I began with a starter of pan fried breast of pigeon served with soused blackberries, watercress and jus while my companion chose a vegetarian option of marinated grilled halloumi with tricolore salad and a balsamic dressing. There was also a sweet potato and cinnamon soup, scallops with apple puree and chicken liver and fois gras parfait on the menu that evening. My pigeon was pink and tender and I really enjoyed the lightness of this winter salad. My companion is not a vegetarian and decided she would have perhaps enjoyed one of the other starters more, as she found the halloumi rather bland – but she did enjoy the accompanying salad very much. We had some very delicious, freshly made, mini brown loaves with the starters. There was a choice of plain salted or a tasty curry flavoured butter, which was a winner with me, to go with this bread.
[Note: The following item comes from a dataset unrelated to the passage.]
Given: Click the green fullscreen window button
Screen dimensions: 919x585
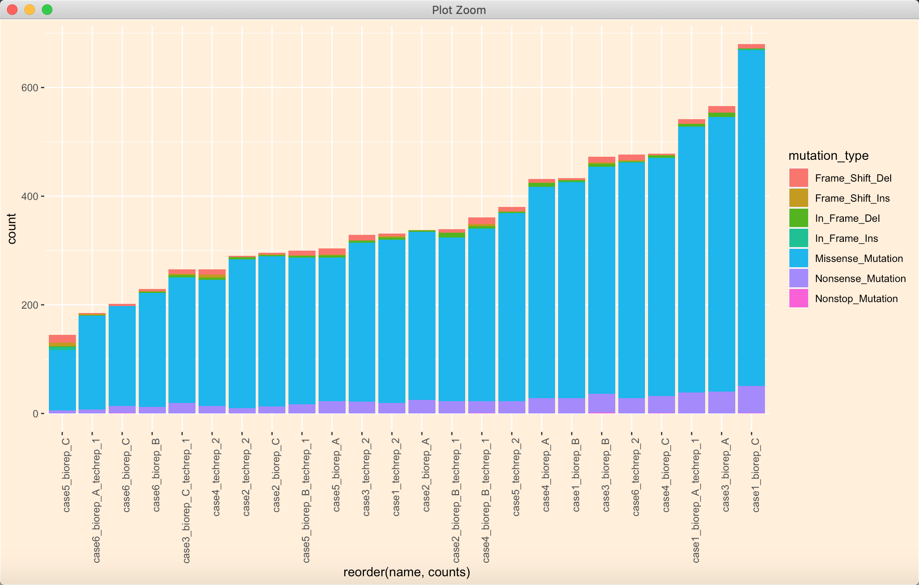Looking at the screenshot, I should pyautogui.click(x=47, y=10).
For our main course there was a choice of eight dishes, including pan fried Gressingham duck breast, a pan fried corn fed chicken breast, apple and sage risotto, oven roast spiced salmon, Aberdeen Angus rib-eye steak, or a poached duck egg with goat’s cheese rosti. My companion opted for an Aberdeen Angus rump steak with wild mushroom duxelle, oven dried tomatoes and thick cut chips and I ordered a monkfish tail wrapped in Parma ham, with a basil and butterbean puree and a tomato and merguez sausage cassoulet. The cassoulet was presented in its own casserole pot, but I was initially surprised to see that the dish contained only red kidney beans rather than white beans, or a mixture. However, the flavour was deep, satisfying and complemented the meaty and delicious monkfish. My companion rated her steak to be one of the best she had tasted for a very long while and she thoroughly enjoyed the mushrooms and chips.

We did not order any wine to accompany our meal but there is a good selection starting from £15 per bottle, or fifteen of them can be ordered by the glass.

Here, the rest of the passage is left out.